【問144】eco検定 練習問題|残留性有機汚染物質(POPs)の特徴
地域の環境問題と化学物質 問22/22難易度C(難しい)
問題文
残留性有機汚染物質(POPs)と呼ばれる化学物質群の性質に関する記述として、最も適切なものはどれか。
- 1.POPsは自然界で速やかに分解される性質を持つため、生物の体内に蓄積することはほとんどない。
- 2.POPsは水に溶けやすく、大気中を移動することはほとんどないため、発生した地域周辺にとどまる。
- 3.POPsは分解されにくく、生物の体内に蓄積しやすいうえ、大気や海洋を通じて長距離を移動する。

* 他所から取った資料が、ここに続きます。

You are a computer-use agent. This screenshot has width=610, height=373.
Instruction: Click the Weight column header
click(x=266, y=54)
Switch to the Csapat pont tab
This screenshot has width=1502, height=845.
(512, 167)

- 4.POPsは食物連鎖を通じて次第に濃度が薄まっていくため、高次の捕食者ほど体内の濃度は低くなる。
解説
正解は3。残留性有機汚染物質(POPs)は、自然界で分解されにくいこと、生物の体内、特に脂肪組織などに蓄積しやすいこと、大気の流れや海流に乗って発生源から遠く離れた地域まで長距離を移動すること、そして人の健康や生態系に有害なおそれがあることを特徴とする化学物質群である。1は速やかに分解されるとしており、残留性という基本的な性質と正反対であるため誤り。2は大気中を移動しないとしており、発生源から遠い地域でも検出されるという実態と異なるため誤り。4は食物連鎖の中で濃度が薄まるとしているが、実際には食物連鎖の上位にいる生物ほど体内の濃度が高くなる傾向があり、説明が逆であるため誤り。分解されにくく、蓄積し、広く拡散するというこれらの性質から、POPsは国際的な条約の枠組みのもとで製造や使用が規制されている。